# Data Anonymizer

DataAnonymizer handles anonymization in free text columns by using named entity recognition (NER) with a pretrained mdoel from the [transformers](https://huggingface.co/transformers/) package to pick up entities such as location and person, generate a MD5 hash for the entity, replaces the entity with the hash, and stores the hash to entity in a dictionary for de-anonymization. A similar process is repeated for categorical columns, without the use of NER.

This notebook will demonstrate the usage of this by testing it on some Wikipedia data.

### Grab some data from Wikipedia

In [1]:
import wikipedia
import pandas as pd
import ner_anonymizer



In [2]:
person = []
page_content = []

for _person in ["Andrew Ng", "Jacinda Ardern"]:
    person.append(_person)
    page_content.append(wikipedia.page(wikipedia.search(_person)[0]).content)

In [3]:
df = pd.DataFrame({"person": person,
                   "page_content": page_content})
df.head()

Unnamed: 0,person,page_content
0,Andrew Ng,Andrew Yan-Tak Ng (Chinese: 吳恩達; born 1976) is...
1,Jacinda Ardern,"Jacinda Kate Laurell Ardern (, NZ pronunciatio..."


In [4]:
df.page_content[0][:1000]

'Andrew Yan-Tak Ng (Chinese: 吳恩達; born 1976) is a British-born American businessman, computer scientist, investor, and writer. He is focusing on machine learning and AI. As a businessman and investor, Ng co-founded and led Google Brain and was a former Vice President and Chief Scientist at Baidu, building the company\'s Artificial Intelligence Group into a team of several thousand people.Ng is an adjunct professor at Stanford University (formerly associate professor and Director of its AI Lab). Also a pioneer in online education, Ng co-founded Coursera and deeplearning.ai. He has successfully spearheaded many efforts to "democratize deep learning" teaching over 2.5 million students through his online courses. He is one of the world\'s most famous and influential computer scientists being named one of Time magazine\'s 100 Most Influential People in 2012, and Fast Company\'s Most Creative People in 2014. Since 2018 he launched and currently heads AI Fund, initially a $175-million investm

In [5]:
df.page_content[1][:1000]

'Jacinda Kate Laurell Ardern (, NZ pronunciation ; born 26 July 1980) is a New Zealand politician who has served as the 40th prime minister of New Zealand and leader of the Labour Party since 2017. She has been the member of Parliament (MP) for Mount Albert since March 2017, having first been elected to the House of Representatives as a list MP in 2008.Born in Hamilton, Ardern grew up in Morrinsville and Murupara, where she attended a state school.
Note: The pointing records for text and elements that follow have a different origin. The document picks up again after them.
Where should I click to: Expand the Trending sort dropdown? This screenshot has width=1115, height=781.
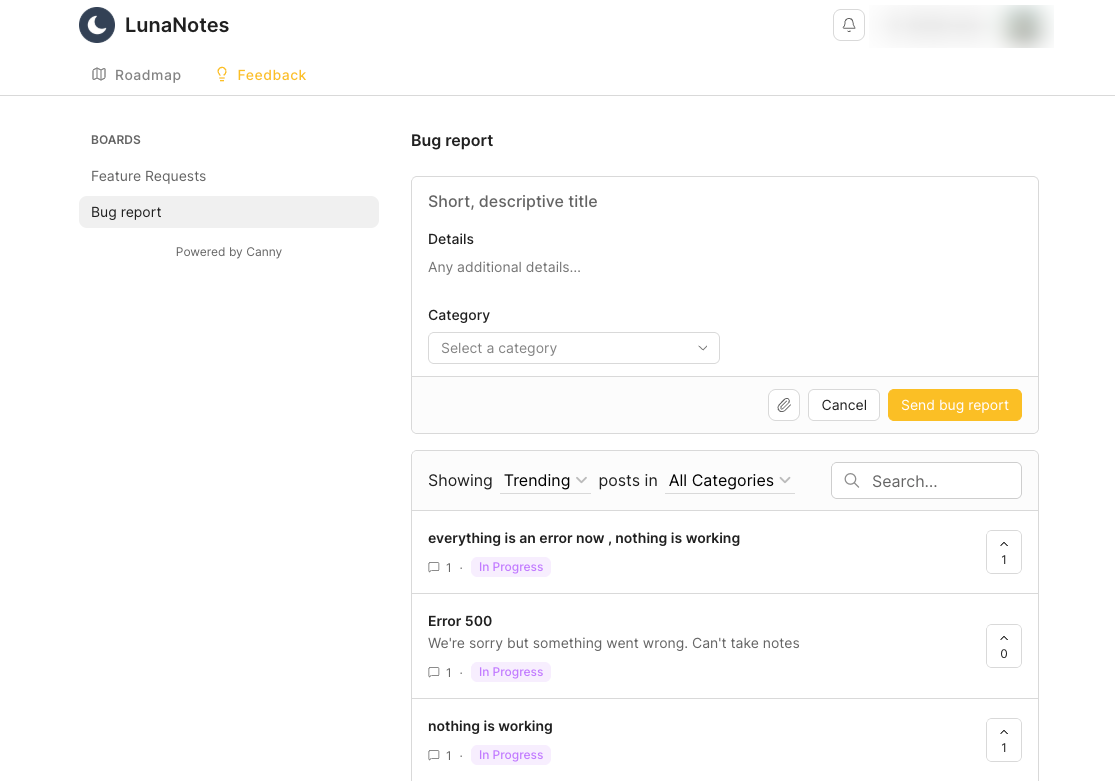pyautogui.click(x=545, y=481)
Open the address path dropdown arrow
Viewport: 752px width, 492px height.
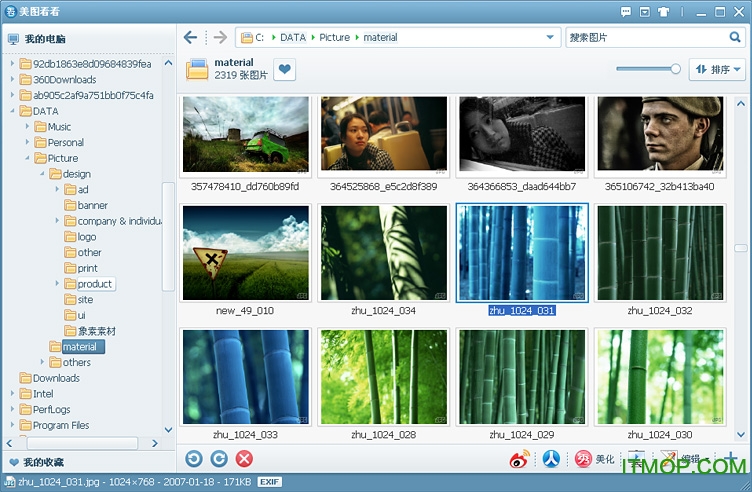click(550, 38)
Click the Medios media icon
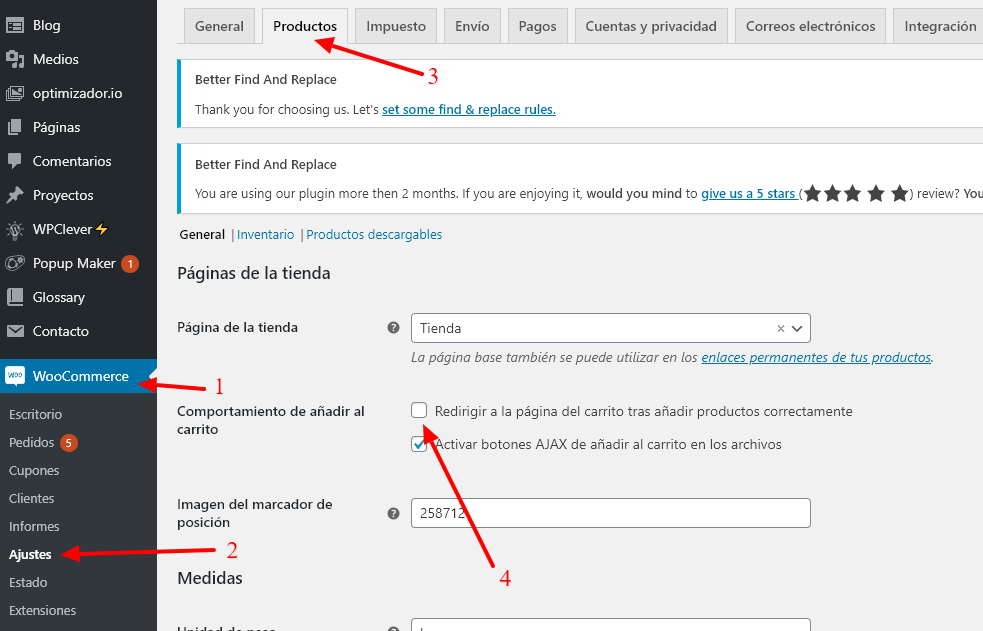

After graduating from the University of Waikato in 2001, Ardern began her career working as a researcher in the office of Prime Minister Helen Clark. She later worked in London, within the Cabinet Office, and was elected president of the International Union of Socialist Youth. Ardern was first elected as an MP in the 2008 general election, when Labour lost power after nine years. She was later elected to represent the Mount Albert electorate in a by-election in February 2017.\nArdern was unanimously elected as deputy leader of the Labour Par

### Anonymize Data

In [6]:
# initialize anonymizer
anonymizer = ner_anonymizer.DataAnonymizer(pretrained_model_name="dslim/bert-base-NER")

In [7]:
# specify free text columns, categorical columns, as well as any other regex 
# you might want to include to hash the free text columns.
# MOTE: this will take some time to download the model & iterate across the 
#       whole dataset. Have a coffee or go for a run!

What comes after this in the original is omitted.